** Opening STUDY MATERIAL block **
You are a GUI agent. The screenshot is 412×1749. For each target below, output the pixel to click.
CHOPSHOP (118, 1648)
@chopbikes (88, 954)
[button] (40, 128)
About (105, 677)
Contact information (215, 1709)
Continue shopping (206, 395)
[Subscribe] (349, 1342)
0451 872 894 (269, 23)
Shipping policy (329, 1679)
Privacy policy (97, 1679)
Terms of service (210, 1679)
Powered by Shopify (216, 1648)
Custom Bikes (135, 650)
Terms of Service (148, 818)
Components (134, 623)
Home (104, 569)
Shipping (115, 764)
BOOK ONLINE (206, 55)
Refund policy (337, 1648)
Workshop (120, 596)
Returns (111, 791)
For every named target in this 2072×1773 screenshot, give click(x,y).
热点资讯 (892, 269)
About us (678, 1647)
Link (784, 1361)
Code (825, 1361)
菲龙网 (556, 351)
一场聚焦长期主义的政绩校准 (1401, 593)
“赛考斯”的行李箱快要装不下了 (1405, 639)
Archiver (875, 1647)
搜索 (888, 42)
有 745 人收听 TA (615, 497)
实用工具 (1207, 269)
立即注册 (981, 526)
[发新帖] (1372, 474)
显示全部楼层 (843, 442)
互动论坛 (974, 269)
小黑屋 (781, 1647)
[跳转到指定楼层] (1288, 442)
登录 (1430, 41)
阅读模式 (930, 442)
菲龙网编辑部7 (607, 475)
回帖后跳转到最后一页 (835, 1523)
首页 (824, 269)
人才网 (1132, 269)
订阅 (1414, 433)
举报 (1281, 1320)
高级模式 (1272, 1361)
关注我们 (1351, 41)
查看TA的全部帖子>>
** Closing STUDY MATERIAL block **
▶ _YOUR ASSIGNMENT_
Please give back every line of the listing exactly as it stands.

▶ _THE ANSWER_
You are a GUI agent. The screenshot is 412×1749. For each target below, output the pixel to click.
CHOPSHOP (118, 1648)
@chopbikes (88, 954)
[button] (40, 128)
About (105, 677)
Contact information (215, 1709)
Continue shopping (206, 395)
[Subscribe] (349, 1342)
0451 872 894 (269, 23)
Shipping policy (329, 1679)
Privacy policy (97, 1679)
Terms of service (210, 1679)
Powered by Shopify (216, 1648)
Custom Bikes (135, 650)
Terms of Service (148, 818)
Components (134, 623)
Home (104, 569)
Shipping (115, 764)
BOOK ONLINE (206, 55)
Refund policy (337, 1648)
Workshop (120, 596)
Returns (111, 791)
For every named target in this 2072×1773 screenshot, give click(x,y).
热点资讯 (892, 269)
About us (678, 1647)
Link (784, 1361)
Code (825, 1361)
菲龙网 (556, 351)
一场聚焦长期主义的政绩校准 (1401, 593)
“赛考斯”的行李箱快要装不下了 (1405, 639)
Archiver (875, 1647)
搜索 (888, 42)
有 745 人收听 TA (615, 497)
实用工具 (1207, 269)
立即注册 (981, 526)
[发新帖] (1372, 474)
显示全部楼层 (843, 442)
互动论坛 (974, 269)
小黑屋 (781, 1647)
[跳转到指定楼层] (1288, 442)
登录 (1430, 41)
阅读模式 (930, 442)
菲龙网编辑部7 (607, 475)
回帖后跳转到最后一页 (835, 1523)
首页 (824, 269)
人才网 (1132, 269)
订阅 (1414, 433)
举报 (1281, 1320)
高级模式 (1272, 1361)
关注我们 (1351, 41)
查看TA的全部帖子>>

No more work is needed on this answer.